Adventure Life findet dabei längst nicht nur am Wochenende oder in den Ferien statt, sondern zieht sich dabei auch weit in Job und Leben. Freiberufler und Selbstständige in kreativen Berufen steigen mit ihrem Offroad-Sprinter nach einer Testwoche und der Bestellung des eigenen Traummobils gerne aus und leben ihren neuen Alltag in der freien Natur. Wyoming, Nebraska, Maine oder Colorado lassen grüßen und längst gibt es in den USA ganze Clubs oder Wohngemeinschaften von Entrepreneuren, die durchs Land ziehen und dem stationären Leben im Büro ganz oder teilweise abgeschworen haben. Hier wird bei der Ausstattung nicht aufs Geld geschaut und der Abenteuer Sprinter wird für 200.000 US Dollar oder mehr mit allem ausgestattet, sodass man in den abgelegenen Höhen der Rocky Mountains die neuen Ideen per Datentransfer zum Kunden schicken kann. Neben der kreativen Arbeit im mobilen Sprinterbüro wird Ski gefahren, geklettert, mit dem Mountainbike die Umgebung erkundet oder einfach an einem See mit Panoramablick ausgespannt.

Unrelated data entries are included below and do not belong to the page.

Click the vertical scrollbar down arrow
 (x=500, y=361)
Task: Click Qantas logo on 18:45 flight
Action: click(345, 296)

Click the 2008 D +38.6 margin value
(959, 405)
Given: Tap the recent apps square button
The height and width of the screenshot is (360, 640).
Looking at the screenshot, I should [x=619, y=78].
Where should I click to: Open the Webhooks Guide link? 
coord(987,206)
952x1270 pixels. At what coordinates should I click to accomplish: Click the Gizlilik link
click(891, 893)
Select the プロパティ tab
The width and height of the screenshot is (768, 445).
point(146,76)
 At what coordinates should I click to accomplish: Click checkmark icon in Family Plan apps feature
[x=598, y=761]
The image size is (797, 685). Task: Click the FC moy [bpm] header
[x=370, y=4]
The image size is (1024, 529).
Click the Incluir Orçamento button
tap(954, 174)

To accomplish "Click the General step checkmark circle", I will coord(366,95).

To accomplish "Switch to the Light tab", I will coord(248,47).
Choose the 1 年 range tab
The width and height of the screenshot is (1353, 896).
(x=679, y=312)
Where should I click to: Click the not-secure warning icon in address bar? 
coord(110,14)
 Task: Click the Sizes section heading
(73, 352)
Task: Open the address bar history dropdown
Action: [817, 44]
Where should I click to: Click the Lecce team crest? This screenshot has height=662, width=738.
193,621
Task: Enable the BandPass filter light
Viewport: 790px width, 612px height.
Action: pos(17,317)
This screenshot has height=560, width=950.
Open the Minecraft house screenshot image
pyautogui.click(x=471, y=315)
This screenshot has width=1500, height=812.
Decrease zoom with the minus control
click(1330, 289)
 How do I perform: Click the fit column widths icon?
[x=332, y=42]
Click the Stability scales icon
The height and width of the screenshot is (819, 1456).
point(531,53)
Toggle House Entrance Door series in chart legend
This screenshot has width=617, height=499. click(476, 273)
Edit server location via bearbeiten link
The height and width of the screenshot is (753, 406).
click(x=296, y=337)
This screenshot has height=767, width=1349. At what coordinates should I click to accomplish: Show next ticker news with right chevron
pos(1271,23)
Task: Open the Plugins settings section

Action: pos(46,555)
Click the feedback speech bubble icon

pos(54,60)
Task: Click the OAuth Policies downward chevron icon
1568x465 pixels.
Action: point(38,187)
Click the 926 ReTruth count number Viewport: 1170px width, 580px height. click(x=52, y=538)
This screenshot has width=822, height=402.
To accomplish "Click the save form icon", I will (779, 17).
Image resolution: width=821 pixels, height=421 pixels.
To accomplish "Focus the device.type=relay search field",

Je nachdem wie umfangreich der Umbau eines klassischen Mercedes Sprinters oder eines kleinen Metris ist, müssen die Kunden oft länger auf den eigenen Traumvan warten. „Die Umbauzeit selbst liegt zwischen 8 und 15 Wochen“, erläutert Jeremiah Weaver, „je nachdem wie speziell die Sonderwünsche sind und ob wir auf bestimmte Teile warten müssen, kann es jedoch schon einmal etwas länger dauern.“ Pro Jahr entstehen bei ADF Sprinter in Simi Valley so rund 300 Fahrzeuge; 60 Prozent für den gewerblichen Einsatz und 40 Prozent als Camper der Kategorien Van Life oder Adventure Life. Wer unsicher ist, kann die Modelle bei ADF Sprinter auch einmal ausprobieren und kommt zumeist begeistert und mit einem Auftrag zurück.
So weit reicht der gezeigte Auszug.